3 safeguards for intelligent machines

How can we ensure that autonomous devices, including Internet of things endpoints, will never go rogue? Start with these three basic principles

Autonomous agents are a huge trend in consumer, business, industry, and other domains. They're popping up in everything from physical devices -- such as Internet of things (IoT) endpoints and mobile handsets -- to cloud services such as virtual personal assistants and smart advisers.

Autonomous IoT devices will allow us to multitask like never before. As we incorporate more of them into our lives, we can offload much of the drudgery we once needed to handle manually. We will let self-driving cars manage our commute, offload the more strenuous yardwork to our robotic household assistants, and depend on personal drones to keep an eye on the neighborhood.

Autonomy is a multilayered capability of IoT endpoints. What makes IoT endpoint autonomy possible is a sophisticated blend of artificial intelligence, deep learning, smart sensors, and decision automation. In its IoT architectural framework, the OpenFog Consortium defines autonomy as “the ability of an intelligent system to independently compose and select among different courses of action to accomplish goals based on its knowledge and understanding of the world, itself, and the situation.” In its framework, the consortium defines the need for autonomous IoT endpoint capabilities in four broad areas: resource discovery and registration, service lifecycle management, security, and operations.

The risks of rogue autonomy are particular acute in the operations side of IoT endpoints. The chief risk is that autonomous IoT devices -- when operating in complex, dynamic real-world situations -- will do things that a reasonable human wouldn’t have advised. Without an extensive track record under diverse real-world scenarios, it’s not clear if or when autonomous IoT endpoints will be able to do their jobs without some level of human supervision.

The core issue is how long of a leash we’re willing to grant to autonomous systems to take actions before we rein them in. In unprecedented circumstances, how can we rest assured that autonomous devices -- even when they haven’t strayed from their inner algorithmic programming -- will never “go rogue” and take actions that put us or other in danger, or for which we, as their owner/operators, may be held accountable in civil or criminal proceedings? This confidence must be grounded in three fundamental safeguards that are engineered into the devices themselves:

  1. Accountability: We must always be able to use strong authentication, authorization, tamperproofing, encryption, auditing, and other security safeguards to ensure that only we can control and program our autonomous systems. The quickest way for a personal agent to go rogue is if an unauthorized third party can commandeer it, change its algorithmic programming, and direct it to its own nefarious purposes.
  2. Agency: We must always be able to ensure that our autonomous systems operate as our personal agents in keeping with our best interests. For example, if you’re leveraging autonomous IoT devices as extensions of your “Internet of self,” you at least want confidence that your autonomous car won’t take you into dangerous neighborhoods, your autonomous thermostat won’t turn the heat down below your comfort level on cold winter nights, and your autonomous home security camera won’t unlock the door or turn on the lights when your crazy ex-husband shows up on your doorstep. Likewise, we would want their autonomy to be reined by graphs of our individual profiles, personalities, preferences, and sensitivities, so my intelligent devices never take any action that is inconsistent with how I myself would have behaved in various circumstances. This would empower our personal devices to operate semi-autonomously, but always serving our ultimate, albeit unstated, interests.
  3. Compliance: On a core level, we want our personal agents’ autonomy to be constrained by rules that encode the legal constraints of the jurisdictions in which they’re operating. We also want them to comply with the situational ethics that machine learning may be useful in addressing, per this recent blog of mine and this one from last May.
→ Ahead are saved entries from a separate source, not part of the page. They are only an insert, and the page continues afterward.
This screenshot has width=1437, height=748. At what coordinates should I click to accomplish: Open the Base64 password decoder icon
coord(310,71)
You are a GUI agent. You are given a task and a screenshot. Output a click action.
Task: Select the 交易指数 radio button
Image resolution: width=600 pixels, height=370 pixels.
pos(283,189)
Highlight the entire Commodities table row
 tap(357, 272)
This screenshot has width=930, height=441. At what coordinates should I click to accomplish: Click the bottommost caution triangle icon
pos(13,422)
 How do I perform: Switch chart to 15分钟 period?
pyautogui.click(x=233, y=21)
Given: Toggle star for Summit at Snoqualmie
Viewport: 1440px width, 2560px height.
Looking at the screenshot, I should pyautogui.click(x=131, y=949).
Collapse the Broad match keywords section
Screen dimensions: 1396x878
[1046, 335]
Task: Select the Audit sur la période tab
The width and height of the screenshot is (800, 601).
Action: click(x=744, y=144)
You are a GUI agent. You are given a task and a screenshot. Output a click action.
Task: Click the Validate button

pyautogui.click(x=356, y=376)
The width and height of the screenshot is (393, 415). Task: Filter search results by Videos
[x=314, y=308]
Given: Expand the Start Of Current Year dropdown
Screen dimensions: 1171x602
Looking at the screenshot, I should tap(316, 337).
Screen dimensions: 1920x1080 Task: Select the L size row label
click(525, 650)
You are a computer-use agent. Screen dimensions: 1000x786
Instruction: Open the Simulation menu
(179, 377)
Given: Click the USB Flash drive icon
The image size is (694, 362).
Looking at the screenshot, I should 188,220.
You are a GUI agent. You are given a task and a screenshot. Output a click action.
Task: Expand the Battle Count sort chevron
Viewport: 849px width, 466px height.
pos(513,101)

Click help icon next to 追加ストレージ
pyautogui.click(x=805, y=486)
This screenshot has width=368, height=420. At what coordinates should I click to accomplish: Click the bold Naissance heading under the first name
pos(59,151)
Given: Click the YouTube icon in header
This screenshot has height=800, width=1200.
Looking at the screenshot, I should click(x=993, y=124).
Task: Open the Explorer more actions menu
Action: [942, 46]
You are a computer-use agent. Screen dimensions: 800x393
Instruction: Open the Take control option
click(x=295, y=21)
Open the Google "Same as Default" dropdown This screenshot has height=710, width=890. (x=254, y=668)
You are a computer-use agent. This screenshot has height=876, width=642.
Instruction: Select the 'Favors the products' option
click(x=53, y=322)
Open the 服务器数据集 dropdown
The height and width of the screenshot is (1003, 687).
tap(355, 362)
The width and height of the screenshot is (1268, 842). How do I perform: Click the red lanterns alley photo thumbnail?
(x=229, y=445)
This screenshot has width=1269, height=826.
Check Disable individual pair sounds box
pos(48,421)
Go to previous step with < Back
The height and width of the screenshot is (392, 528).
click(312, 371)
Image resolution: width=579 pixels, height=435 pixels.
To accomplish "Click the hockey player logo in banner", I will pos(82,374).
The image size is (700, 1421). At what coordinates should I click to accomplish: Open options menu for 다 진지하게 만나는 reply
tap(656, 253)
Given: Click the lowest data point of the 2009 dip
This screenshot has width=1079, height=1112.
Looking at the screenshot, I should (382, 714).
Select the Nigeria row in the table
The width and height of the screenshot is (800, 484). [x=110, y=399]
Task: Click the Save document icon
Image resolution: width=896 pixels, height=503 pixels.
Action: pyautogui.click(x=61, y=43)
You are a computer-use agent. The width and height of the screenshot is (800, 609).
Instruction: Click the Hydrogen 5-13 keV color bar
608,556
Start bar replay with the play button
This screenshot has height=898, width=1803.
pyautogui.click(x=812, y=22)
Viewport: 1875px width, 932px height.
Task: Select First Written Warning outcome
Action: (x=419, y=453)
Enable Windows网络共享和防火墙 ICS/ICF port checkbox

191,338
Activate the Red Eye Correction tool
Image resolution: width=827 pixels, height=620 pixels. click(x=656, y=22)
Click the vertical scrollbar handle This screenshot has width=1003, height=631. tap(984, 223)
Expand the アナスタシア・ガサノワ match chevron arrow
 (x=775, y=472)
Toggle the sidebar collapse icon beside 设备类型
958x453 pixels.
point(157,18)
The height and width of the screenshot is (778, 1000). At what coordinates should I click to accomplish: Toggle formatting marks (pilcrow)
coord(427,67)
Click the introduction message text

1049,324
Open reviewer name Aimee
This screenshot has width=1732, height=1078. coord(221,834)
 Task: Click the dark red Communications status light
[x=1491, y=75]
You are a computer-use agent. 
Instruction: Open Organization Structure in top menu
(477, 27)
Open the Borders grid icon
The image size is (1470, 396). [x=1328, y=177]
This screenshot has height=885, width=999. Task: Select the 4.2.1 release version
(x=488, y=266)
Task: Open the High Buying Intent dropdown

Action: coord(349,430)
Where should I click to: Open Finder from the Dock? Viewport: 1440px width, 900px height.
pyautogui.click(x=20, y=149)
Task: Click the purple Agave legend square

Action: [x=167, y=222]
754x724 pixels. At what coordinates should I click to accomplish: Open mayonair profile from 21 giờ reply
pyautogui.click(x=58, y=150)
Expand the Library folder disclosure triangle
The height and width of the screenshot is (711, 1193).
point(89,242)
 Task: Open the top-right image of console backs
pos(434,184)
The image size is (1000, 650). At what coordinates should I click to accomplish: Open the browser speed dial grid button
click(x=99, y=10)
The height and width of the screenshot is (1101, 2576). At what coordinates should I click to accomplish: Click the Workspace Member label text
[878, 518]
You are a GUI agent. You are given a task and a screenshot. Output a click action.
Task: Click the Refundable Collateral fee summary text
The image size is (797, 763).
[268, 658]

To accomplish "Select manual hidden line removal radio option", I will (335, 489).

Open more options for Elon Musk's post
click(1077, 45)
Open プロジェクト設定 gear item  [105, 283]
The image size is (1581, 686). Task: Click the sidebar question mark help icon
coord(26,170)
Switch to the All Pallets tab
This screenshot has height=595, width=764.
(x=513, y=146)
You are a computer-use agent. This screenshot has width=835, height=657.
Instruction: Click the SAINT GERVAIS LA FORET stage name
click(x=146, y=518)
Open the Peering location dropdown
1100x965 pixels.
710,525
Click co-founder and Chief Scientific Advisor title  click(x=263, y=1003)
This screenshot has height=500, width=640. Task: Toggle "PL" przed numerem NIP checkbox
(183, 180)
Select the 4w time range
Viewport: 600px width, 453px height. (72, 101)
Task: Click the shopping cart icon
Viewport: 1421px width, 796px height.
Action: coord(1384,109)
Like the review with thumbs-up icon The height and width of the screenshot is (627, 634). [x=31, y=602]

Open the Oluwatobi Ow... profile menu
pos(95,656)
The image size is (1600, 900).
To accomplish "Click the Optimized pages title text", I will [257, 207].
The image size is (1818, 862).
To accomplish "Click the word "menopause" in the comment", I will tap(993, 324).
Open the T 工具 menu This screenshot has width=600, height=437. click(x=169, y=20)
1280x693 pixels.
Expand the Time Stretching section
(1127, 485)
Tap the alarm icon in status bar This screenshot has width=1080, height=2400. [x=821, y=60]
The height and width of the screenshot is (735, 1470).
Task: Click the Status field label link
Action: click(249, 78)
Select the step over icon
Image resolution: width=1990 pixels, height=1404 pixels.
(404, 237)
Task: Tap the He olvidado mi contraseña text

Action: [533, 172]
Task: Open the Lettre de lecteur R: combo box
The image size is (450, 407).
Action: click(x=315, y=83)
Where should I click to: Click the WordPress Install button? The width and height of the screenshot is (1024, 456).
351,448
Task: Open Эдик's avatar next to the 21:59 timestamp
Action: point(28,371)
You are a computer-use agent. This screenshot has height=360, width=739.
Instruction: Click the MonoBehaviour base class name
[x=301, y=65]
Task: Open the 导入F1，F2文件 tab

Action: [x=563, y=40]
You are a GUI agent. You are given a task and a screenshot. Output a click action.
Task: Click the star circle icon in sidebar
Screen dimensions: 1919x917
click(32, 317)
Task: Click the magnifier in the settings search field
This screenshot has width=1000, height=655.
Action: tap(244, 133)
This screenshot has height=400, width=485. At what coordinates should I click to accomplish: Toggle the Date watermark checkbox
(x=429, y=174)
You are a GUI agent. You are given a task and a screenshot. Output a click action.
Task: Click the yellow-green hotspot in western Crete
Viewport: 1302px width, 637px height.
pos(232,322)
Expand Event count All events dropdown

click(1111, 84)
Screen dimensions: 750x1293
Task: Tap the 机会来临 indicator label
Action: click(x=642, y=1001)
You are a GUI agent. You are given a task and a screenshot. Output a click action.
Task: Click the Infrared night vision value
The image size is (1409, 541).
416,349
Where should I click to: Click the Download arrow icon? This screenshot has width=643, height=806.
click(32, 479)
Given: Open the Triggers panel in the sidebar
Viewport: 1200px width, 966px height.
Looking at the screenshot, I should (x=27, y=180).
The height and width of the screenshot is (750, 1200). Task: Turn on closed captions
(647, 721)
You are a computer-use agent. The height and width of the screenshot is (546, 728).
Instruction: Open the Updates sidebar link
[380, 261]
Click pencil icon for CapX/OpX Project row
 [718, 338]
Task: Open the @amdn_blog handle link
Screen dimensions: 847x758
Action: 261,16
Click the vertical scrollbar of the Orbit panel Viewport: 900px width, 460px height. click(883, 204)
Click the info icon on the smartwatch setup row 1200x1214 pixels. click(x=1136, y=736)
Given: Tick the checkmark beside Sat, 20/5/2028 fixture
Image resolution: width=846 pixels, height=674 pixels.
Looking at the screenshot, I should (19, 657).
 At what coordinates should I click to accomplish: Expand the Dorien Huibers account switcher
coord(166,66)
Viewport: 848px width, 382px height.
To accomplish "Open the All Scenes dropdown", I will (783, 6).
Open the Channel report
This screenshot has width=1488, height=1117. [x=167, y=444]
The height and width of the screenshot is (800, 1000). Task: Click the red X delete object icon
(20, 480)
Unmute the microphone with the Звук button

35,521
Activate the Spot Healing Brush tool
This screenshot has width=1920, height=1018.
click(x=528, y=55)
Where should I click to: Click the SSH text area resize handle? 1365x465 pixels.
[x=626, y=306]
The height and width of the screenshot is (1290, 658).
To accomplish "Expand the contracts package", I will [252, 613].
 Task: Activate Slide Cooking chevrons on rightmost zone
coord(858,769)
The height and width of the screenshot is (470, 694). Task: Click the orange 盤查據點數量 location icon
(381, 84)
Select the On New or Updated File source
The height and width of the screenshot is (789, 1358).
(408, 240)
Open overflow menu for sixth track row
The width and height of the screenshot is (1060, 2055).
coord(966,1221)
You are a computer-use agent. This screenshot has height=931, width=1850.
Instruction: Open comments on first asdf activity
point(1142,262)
For society to fully embrace autonomous IoT endpoints, we must be confident that they will always align their operation with the best interests of their owner/operators and of society at large. This is not the same as the concern I expressed in this recent post on autonomous weaponry, which, one would assume, will usually remain under manual supervision control of human operators.

We can engineer multilayered safeguards into autonomous IoT devices to keep them from going rogue. But we can’t easily control rogue humans from using these or any other resource for bad purposes.